森と湖のまつり

 傑作だ(まだ最初のほうしか読んでないけど)。娯楽性があって理論的なシェーマも示してくれる。やはり純文学は凄い。冒頭の大村と川宮の議論はそのまま露骨なまでの新自由主義=資本主義批判になる。新しいことなんて何も起こってないんだよなぁ。
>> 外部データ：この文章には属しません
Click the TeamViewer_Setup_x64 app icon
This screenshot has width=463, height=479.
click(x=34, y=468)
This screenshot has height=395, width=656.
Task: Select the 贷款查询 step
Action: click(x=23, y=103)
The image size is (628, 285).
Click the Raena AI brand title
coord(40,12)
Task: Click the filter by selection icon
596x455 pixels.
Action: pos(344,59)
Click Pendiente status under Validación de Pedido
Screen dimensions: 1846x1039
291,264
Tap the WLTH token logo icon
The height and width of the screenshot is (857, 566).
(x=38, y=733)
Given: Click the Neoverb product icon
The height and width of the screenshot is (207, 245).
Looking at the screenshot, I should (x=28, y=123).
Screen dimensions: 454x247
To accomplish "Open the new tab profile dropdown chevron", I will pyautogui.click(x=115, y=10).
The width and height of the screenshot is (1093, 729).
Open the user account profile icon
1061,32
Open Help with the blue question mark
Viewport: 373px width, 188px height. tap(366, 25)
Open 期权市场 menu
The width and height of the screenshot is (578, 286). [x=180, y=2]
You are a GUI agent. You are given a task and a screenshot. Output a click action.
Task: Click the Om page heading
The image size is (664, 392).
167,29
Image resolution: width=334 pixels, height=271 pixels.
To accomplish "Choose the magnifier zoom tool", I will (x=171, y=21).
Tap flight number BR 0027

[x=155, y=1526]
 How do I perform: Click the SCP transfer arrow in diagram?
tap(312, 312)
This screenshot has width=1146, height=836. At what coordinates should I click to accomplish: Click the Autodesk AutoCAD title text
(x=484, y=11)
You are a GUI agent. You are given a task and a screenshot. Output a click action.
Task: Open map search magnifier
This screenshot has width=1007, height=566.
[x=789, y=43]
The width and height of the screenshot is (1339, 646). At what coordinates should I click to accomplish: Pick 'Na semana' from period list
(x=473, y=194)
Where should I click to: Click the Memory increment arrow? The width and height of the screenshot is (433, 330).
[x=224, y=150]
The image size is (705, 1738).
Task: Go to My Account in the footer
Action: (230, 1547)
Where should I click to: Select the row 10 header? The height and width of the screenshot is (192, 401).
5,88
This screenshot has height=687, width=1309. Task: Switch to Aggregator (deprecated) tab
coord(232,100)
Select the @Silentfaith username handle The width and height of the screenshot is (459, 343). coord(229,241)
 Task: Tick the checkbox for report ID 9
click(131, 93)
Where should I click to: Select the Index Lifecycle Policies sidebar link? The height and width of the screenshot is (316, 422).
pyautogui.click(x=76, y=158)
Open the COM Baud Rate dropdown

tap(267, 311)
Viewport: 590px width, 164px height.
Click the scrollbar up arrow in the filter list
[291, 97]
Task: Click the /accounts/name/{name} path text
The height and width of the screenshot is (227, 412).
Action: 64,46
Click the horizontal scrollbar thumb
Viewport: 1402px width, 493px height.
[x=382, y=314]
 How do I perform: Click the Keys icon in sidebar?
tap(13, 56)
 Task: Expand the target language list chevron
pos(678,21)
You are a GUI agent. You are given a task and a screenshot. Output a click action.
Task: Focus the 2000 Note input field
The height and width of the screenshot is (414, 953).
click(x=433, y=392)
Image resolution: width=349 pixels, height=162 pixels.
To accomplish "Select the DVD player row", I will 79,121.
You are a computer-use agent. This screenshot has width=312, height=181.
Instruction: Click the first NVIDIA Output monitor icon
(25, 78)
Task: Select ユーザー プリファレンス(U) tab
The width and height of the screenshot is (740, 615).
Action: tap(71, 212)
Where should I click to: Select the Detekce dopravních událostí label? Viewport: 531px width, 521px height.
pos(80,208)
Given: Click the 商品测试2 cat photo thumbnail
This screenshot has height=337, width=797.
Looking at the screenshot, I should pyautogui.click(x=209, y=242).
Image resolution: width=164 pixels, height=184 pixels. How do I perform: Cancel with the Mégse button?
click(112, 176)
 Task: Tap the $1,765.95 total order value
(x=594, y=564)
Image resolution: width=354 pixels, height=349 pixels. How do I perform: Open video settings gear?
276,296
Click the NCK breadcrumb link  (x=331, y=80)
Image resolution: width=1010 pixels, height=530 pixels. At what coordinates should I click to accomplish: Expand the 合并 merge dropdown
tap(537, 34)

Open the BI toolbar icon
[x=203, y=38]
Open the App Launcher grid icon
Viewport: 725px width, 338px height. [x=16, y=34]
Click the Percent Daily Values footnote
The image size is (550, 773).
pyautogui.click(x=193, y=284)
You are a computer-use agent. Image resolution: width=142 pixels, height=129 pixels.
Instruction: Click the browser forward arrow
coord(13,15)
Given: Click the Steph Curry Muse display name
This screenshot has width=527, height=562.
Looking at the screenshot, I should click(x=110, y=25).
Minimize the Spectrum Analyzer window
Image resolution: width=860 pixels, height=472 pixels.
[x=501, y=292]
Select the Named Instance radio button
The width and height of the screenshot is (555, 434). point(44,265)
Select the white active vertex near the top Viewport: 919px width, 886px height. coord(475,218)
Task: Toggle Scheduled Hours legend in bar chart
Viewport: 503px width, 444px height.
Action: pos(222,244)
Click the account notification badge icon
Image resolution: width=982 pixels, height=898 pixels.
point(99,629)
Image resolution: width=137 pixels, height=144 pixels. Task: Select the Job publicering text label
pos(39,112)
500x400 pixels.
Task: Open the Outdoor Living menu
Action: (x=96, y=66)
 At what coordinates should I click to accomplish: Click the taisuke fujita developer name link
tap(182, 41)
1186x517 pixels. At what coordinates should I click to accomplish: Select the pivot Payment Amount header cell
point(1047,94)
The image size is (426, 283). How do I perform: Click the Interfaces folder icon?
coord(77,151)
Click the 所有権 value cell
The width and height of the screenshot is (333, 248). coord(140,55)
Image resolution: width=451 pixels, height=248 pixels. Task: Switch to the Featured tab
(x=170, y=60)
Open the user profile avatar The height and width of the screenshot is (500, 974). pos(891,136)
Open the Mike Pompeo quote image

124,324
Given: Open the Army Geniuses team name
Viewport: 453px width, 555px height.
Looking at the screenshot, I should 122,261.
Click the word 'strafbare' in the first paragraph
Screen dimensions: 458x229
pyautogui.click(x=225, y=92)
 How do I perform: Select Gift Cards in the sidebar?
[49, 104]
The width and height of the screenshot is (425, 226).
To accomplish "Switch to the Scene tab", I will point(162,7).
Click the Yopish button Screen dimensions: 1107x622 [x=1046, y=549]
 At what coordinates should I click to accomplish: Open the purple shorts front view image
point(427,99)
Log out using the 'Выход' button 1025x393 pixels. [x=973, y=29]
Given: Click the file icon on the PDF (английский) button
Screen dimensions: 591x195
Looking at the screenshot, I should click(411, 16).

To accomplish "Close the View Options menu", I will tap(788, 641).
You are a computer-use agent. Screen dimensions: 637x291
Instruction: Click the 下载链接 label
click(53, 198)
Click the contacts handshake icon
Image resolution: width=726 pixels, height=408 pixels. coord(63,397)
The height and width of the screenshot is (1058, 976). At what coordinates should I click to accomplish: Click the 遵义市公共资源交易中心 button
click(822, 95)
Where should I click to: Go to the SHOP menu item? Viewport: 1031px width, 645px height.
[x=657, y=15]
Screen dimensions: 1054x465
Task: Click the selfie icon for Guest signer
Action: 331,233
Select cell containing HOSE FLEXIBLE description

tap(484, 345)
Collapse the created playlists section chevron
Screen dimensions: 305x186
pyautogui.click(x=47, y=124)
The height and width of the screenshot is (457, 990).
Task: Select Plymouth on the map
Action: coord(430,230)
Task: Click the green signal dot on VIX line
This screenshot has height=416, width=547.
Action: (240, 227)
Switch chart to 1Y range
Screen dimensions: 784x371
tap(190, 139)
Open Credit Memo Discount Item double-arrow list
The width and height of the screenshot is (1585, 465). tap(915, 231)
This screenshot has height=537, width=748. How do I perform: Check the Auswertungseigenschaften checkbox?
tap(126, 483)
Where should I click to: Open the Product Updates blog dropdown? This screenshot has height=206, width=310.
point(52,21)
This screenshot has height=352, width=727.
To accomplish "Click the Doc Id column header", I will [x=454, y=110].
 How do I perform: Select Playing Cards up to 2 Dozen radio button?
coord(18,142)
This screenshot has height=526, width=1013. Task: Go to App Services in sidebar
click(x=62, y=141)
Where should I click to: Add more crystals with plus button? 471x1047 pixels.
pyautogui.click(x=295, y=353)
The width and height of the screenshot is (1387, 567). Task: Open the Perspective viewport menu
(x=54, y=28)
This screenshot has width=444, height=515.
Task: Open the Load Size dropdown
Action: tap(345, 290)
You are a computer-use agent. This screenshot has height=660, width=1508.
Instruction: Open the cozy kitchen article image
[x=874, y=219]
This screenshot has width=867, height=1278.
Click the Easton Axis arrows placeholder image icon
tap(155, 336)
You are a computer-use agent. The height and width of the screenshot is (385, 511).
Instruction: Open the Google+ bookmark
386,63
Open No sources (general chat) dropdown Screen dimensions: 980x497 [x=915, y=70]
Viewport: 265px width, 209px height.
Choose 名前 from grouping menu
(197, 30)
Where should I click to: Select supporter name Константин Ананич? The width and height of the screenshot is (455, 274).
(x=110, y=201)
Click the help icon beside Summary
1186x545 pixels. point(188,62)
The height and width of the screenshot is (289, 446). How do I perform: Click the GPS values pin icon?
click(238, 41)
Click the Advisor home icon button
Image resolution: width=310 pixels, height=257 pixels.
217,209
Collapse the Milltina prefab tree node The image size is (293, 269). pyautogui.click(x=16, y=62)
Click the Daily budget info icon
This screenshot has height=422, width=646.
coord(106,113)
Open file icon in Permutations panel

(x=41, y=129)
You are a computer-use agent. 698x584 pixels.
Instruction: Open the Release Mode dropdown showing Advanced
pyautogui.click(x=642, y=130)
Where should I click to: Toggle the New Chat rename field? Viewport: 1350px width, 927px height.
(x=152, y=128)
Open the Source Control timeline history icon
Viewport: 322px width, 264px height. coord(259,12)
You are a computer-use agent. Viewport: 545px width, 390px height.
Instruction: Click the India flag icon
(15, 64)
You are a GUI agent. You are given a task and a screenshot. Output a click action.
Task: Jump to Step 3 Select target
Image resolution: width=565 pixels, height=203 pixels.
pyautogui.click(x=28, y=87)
 インパクション酒井隆史さんの論文を読む。オーソドックスな分析に感心する反面、これではジリ貧だよなぁと思う。彼がいっていることは殆どフーコーの反復である。つまり、新自由主義に対抗するのは難しい。『森と湖のまつり』の大村に対抗するのは難しい、というか不可能だろう。アイヌが滅びたように資本主義に抵抗する者は滅びる。しかし、それを追認するのでは批評とはいえない。皆、アポリアを確認するだけで満足するが、資本主義に怒る者の怒りや、そこでの辛苦や苦悩だけは本物なのだ。たとえ負けるしかないとしても。読みようによっては酒井さんの論文は大阪はバブル期に地上げをやらなかったから今やってるという風に見えてしまう。それでは意味がない。

 アサヒ芸能?の井筒和幸氏の批判に快哉を叫ぶ。そう、彼に欠けているのは国際感覚ではなく常識だ。自分の批評が腰が引けていたことを反省する。さすが井筒の兄貴!